§ **PROMPT**
Once the pictures are set aside, output all the records exactly.

[Dataset entries]
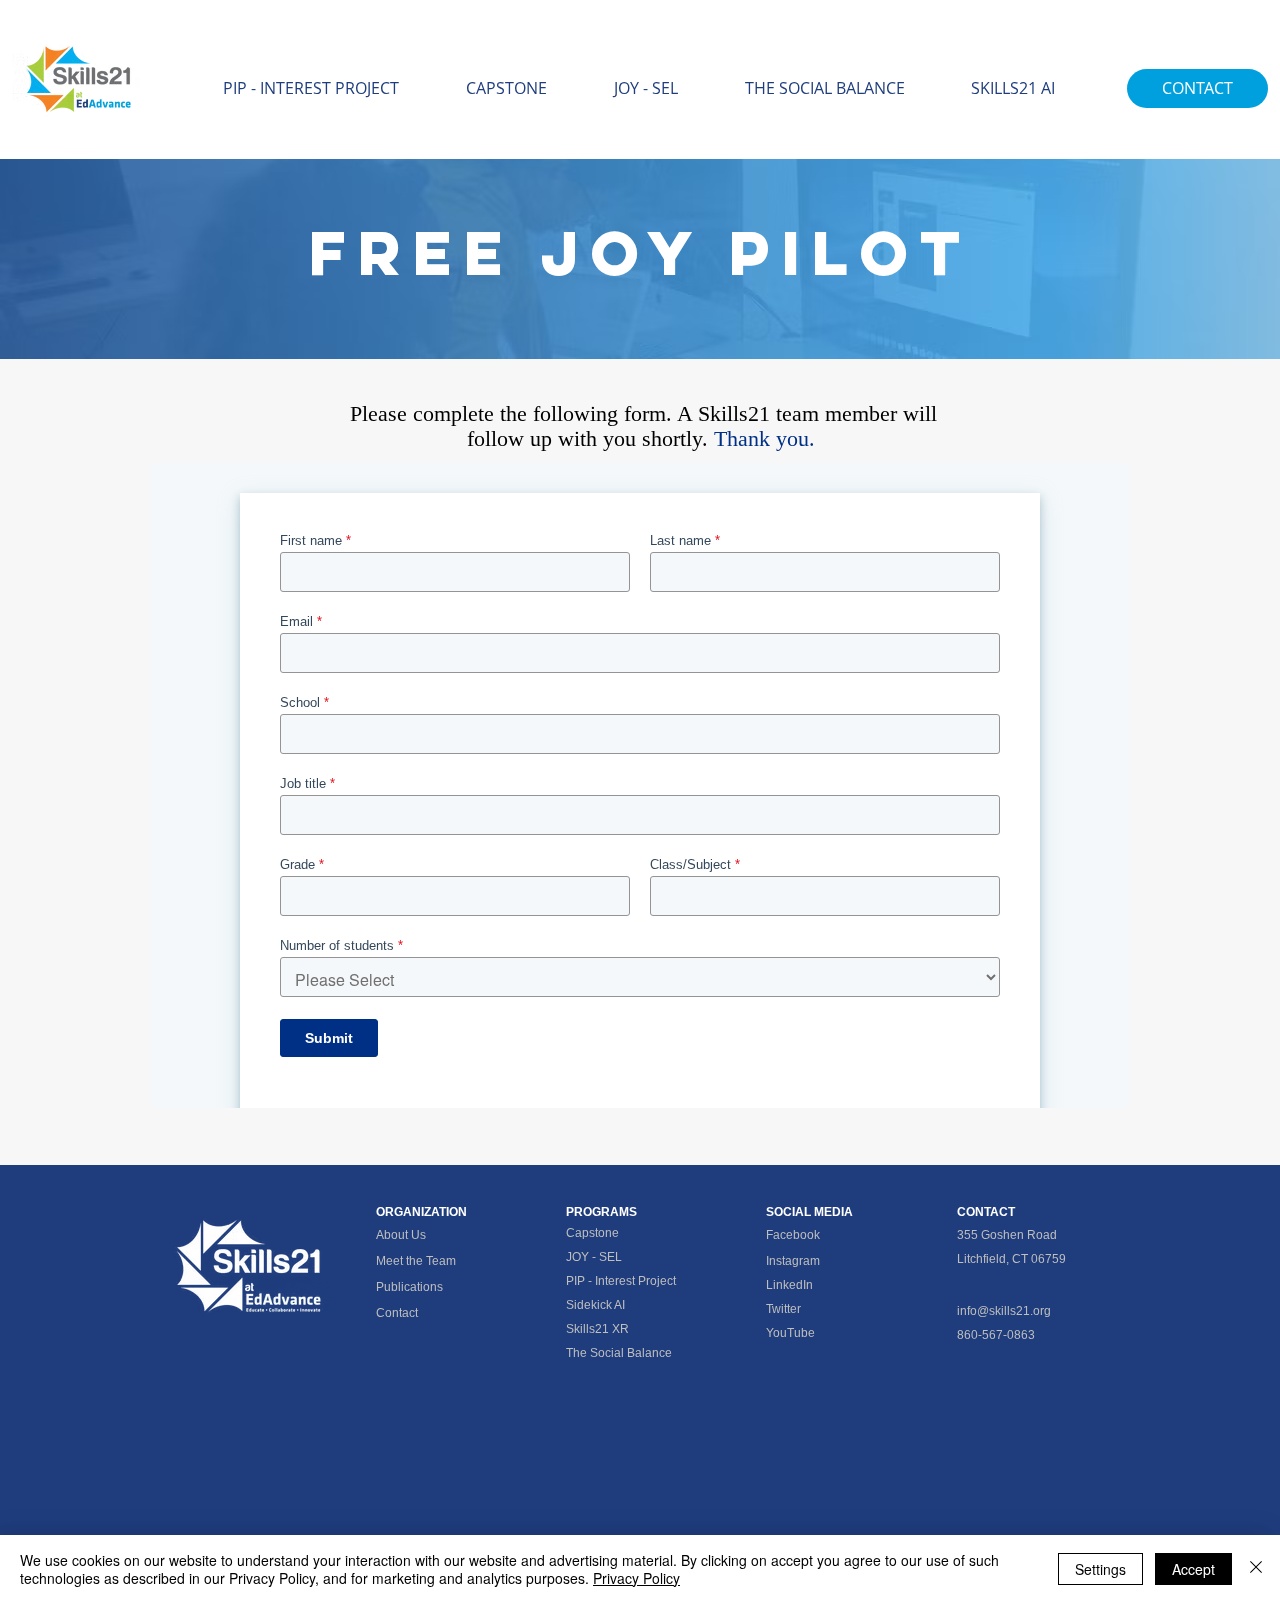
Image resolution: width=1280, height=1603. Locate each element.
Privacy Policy (636, 1578)
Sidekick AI (595, 1305)
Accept (1193, 1569)
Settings (1100, 1569)
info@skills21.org (1004, 1311)
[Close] (1256, 1569)
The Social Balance (619, 1353)
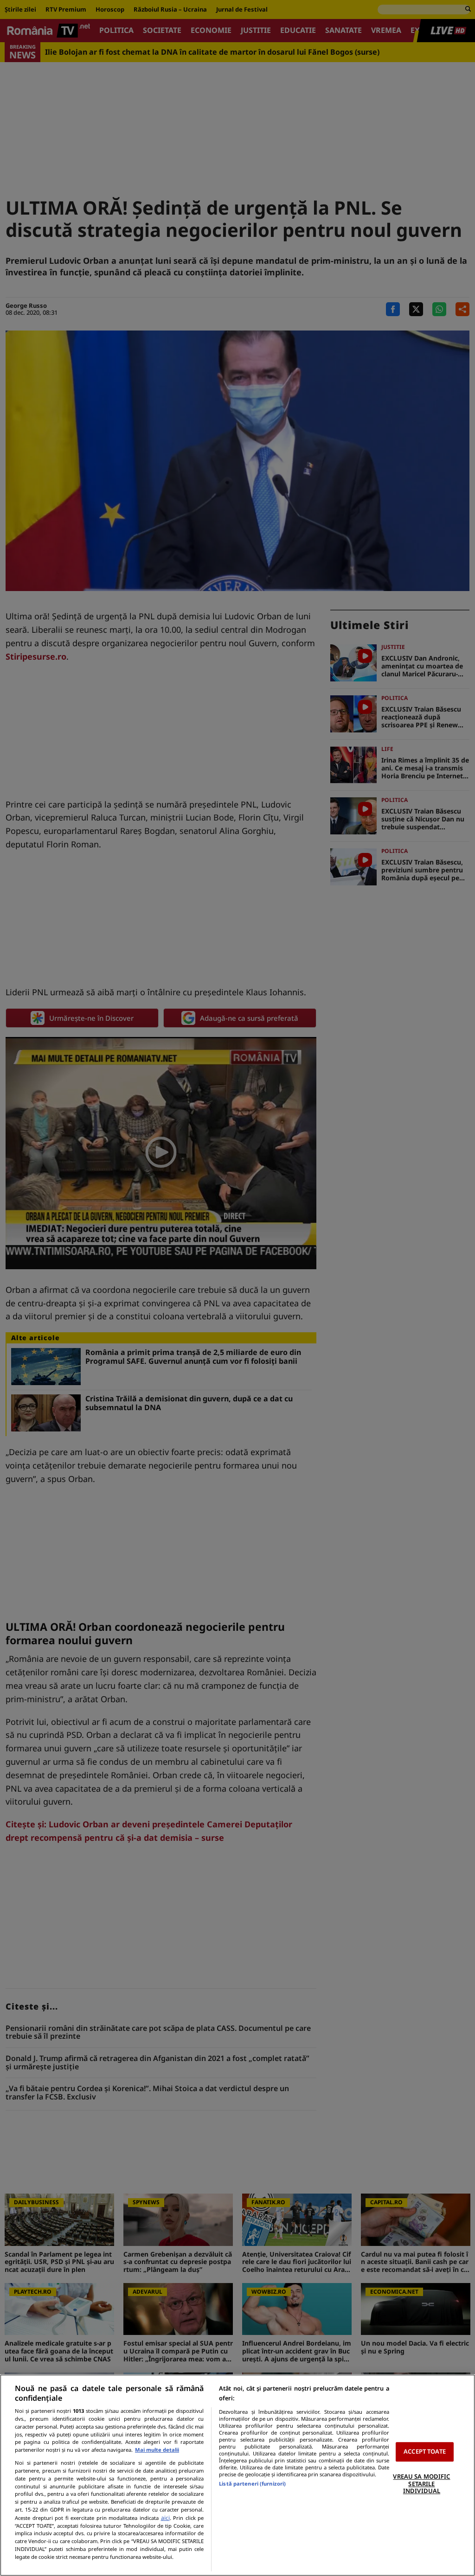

§ **EXERCISE SOLUTION**
Image resolution: width=1280, height=1603. Locate each element.
Privacy Policy (636, 1578)
Sidekick AI (595, 1305)
Accept (1193, 1569)
Settings (1100, 1569)
info@skills21.org (1004, 1311)
[Close] (1256, 1569)
The Social Balance (619, 1353)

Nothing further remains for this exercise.